Comme le souligne la présentation, cela obligera parfois les habitants à faire des détours lorsqu’ils iront vers la Robertsau et l’Orangerie. Alors que la question des déplacements vers et dans le futur quartier d’affaires Wacken/Archipel a plusieurs fois fait débat, cette contrainte non-prévue à l’origine s’ajoute. Néanmoins, un parking payant en étages est en cours de construction sur le parking de la piscine du Wacken.
D’autres objectifs que la sécurité
Au-delà des aspects sécuritaires, on comprend dans la présentation de la Ville que l’objectif est aussi de faciliter la vie au Parlement, en différenciant les accès poids-lourds (livraisons, etc.) et employés, en rognant sur l’espace public donc. Les poids lourds passeront par l’entrée actuelle et les véhicules légers par une nouvelle entrée, en descendant sur une future route côté du canal de la Marne au Rhin.
On sait aussi qu’un pavillon d’accueil sera installé, avec portiques de sécurité. Ils sont aujourd’hui dans le cœur du bâtiment Louise Weiss. Les cyclistes et piétons devront eux faire un léger détour, mais évitent tout de même de croiser les rails de tramway.
Peu d’espace restant pour manifester
Pour manifester, il ne restera plus que le haut du pont du Wacken.

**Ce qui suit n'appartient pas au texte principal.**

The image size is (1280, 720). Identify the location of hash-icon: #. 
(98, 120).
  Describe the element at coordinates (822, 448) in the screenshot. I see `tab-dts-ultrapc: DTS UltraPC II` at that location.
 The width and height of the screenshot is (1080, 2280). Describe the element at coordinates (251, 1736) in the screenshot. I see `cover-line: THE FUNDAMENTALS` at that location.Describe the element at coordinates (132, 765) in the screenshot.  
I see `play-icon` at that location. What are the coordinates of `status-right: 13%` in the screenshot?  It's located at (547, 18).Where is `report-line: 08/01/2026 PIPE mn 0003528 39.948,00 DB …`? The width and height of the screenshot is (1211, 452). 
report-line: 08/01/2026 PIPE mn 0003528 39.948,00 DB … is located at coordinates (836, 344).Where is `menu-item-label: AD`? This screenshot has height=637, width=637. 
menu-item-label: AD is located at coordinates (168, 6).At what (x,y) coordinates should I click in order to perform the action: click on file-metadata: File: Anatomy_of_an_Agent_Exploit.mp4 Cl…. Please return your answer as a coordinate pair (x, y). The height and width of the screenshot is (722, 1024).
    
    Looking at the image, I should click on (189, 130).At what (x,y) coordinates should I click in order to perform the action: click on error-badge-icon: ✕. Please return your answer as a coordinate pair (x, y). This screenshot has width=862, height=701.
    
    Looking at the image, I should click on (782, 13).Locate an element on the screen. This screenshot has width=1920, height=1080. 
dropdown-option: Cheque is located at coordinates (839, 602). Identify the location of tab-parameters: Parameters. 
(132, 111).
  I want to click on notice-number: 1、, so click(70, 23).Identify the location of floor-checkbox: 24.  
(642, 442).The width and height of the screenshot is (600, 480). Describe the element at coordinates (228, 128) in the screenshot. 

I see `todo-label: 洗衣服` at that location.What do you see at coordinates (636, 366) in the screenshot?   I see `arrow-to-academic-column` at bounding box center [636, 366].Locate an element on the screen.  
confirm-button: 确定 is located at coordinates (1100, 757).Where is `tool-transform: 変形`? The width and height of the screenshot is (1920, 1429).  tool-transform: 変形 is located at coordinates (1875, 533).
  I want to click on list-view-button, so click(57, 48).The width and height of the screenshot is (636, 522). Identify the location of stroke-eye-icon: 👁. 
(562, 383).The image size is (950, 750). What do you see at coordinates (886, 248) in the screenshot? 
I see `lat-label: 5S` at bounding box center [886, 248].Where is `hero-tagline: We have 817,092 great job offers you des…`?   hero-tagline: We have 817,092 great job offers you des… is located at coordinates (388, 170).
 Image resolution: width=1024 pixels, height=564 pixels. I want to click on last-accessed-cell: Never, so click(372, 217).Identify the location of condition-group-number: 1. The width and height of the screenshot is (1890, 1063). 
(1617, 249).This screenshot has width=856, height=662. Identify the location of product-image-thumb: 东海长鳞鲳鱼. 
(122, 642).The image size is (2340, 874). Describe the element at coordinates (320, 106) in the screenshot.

Cet endroit est plus loin et bien sûr beaucoup plus petit que l’espace actuel. Selon la configuration du pavillon d’accueil, les députés passeront devant ou plus loin. Les manifestations ont pourtant pour but d’interpeller, au moins visuellement, ces élus, par exemple avant un vote.
Pour avoir accès à leurs représentants, les citoyens devront se mettre sur la route. Mais pour des organisateurs de manifestation, tout blocage de la circulation nécessite des négociations avec la police, dans le but de limiter leur impact. Le Parlement européen est justement l’un des endroits où il est très difficile de passer, ce qui faisait que le carré d’herbe à côté était utilisé.
Deux ans de travaux
« Si on restreint de plus en plus les manifestations encadrées, on risque de favoriser celles qui ne le sont pas, potentiellement plus dangereuses. 99% des événements sont déclarés », s’inquiète un habitué de l’organisation de manifestations contacté.
Les travaux doivent durer 20 mois. Après la vente des terrains par l’Eurométropole, ils sont sensés débuter en janvier 2018 et se terminer fin août 2019.